Pour tout vous dire, ou presque, j’ai particulièrement tripé au spectacle du duo The Black Keys, un rock aux racines blues large comme le fleuve Saint-Laurent. Un des plus beaux sons de guitare entendus en spectacle. J’ai aussi eu ma dose de dopamine à Galaxie, le meilleur groupe rock du Québec. Le hip hop organique et théâtral de Buck 65 m’a tout autant fait sourire. Afrodizz m’a envoûté avec leur funk. Random Recipe, qui visitera Sept-Îles l’automne prochain, m’a charmé avec son hip hop énergique et éclectique. Sans parler de Duchess Says, Kim Churchill, Champion et quelques autres.

Je ne connais pas ça
Je connais plusieurs personnes qui ont acheté le laissez-passer du festival que pour Metallica. Si je comprends que la première motivation soit la troupe de Lars ulrich, je ne comprends pas pourquoi on ne profite pas de ce laissez-passer pour essayer au moins un autre des dizaines de spectacles qui foulent l’une des scènes du Festival d’Été de Québec.

La première raison évoquée est souvent que l’on ne connait pas les autres groupes. Il y a quelques années encore, la seule de manière de savoir à quoi pouvait ressembler un groupe qui nous est inconnu était la description imprimée dans le programme du festival. Aujourd’hui, avec Internet, il suffit de marquer le nom du groupe dans un moteur de recherche et on tombe du coup sur leur compte MySpace, Facebook, YouTube, leur site Internet rempli d’extraits audio, si ce n’est pas leur album au complet en «streaming».

Et encore, le site Internet du FEQ facilite plus les choses. Dans leur programmation en ligne, nous pouvons cliquer sur le nom du groupe, avoir une description, des extraits, un clip et des liens vers leurs sites. Rendu là, ne pas le faire est de la mauvaise foi ou de la paresse.
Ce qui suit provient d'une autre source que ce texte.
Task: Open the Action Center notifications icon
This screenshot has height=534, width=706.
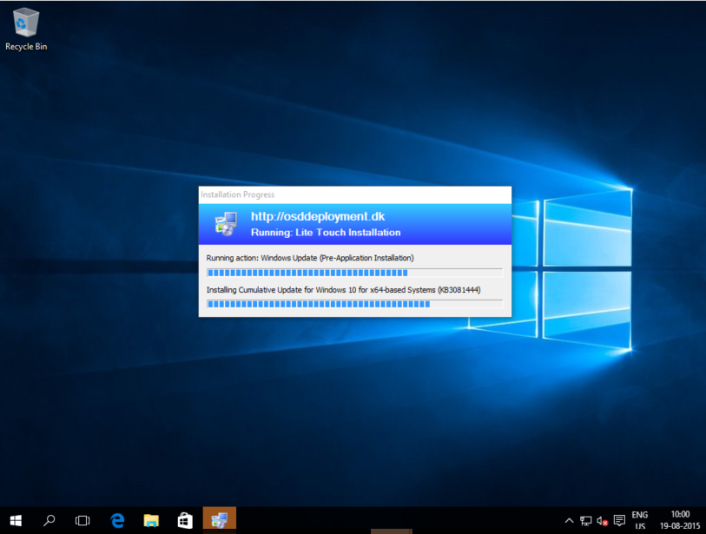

L’excuse de ne pas connaître ça n’est plus valable en 2011. Il faut alors s’assumer et le dire qu’on s’en fiche, dans le fond.

Gagner le gros lot
C’est vrai que ça arrive d’essayer un artiste et de ne pas l’aimer, finalement. J’ai fait trois essais durant le Festival d’Été de Québec. Deux n’ont pas été vraiment fructueux. Le premier, Wavves, a fini par me taper sur les nerfs et le deuxième, Hypnotic Brass Ensemble, avait plus d’attitude que de talents. C’est plate, mais tellement pas grave.

Ce désagrément ne fait pas le poids devant la joie que l’on peut avoir lorsqu’on découvre, sur scène, un artiste génial, qu’il soit inconnu de tout le monde ou que de soi-même. C’est comme une révélation, assister à une naissance. Chaque fois, je me sens choyé, privilégié et béni, même, ce qui est pas mal pour un athée comme moi.

Je vous mets au défi, Nord-Côtiers. Essayez un chanteur, un groupe ou une forme d’art que vous ne connaissez pas, ou peu. Juste un par saison. C’est à peine trois sur une année. Après tout, même votre groupe favori, vous avez dû l’écouter une première fois, peut-être avec les mêmes préjugés. Qui sait, une révélation vous attend peut-être derrière la porte du Graffiti, de la Salle Jean-Marc-Dion, du Cégep de Sept-Îles ou de l’Échouerie, à Natashquan.